[Pixel coordinate grounding data]

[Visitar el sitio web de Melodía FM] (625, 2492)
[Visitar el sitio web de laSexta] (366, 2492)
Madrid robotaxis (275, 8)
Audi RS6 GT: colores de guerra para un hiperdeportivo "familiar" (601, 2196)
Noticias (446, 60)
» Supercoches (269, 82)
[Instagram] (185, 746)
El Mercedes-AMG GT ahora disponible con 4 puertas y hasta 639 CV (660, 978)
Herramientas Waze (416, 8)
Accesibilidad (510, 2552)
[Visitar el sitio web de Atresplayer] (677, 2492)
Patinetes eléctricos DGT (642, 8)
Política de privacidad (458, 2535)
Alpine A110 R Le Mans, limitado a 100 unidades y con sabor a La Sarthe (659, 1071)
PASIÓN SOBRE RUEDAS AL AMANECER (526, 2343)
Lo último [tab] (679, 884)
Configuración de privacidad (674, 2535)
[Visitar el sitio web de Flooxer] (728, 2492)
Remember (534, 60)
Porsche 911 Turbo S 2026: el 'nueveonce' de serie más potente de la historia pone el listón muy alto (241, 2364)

▶ **Exercise aim**
Go through the entries above, and wherever a line holds the word "Visitar", copy that line.

▶ **Problem solution**
[Visitar el sitio web de Melodía FM] (625, 2492)
[Visitar el sitio web de laSexta] (366, 2492)
[Visitar el sitio web de Atresplayer] (677, 2492)
[Visitar el sitio web de Flooxer] (728, 2492)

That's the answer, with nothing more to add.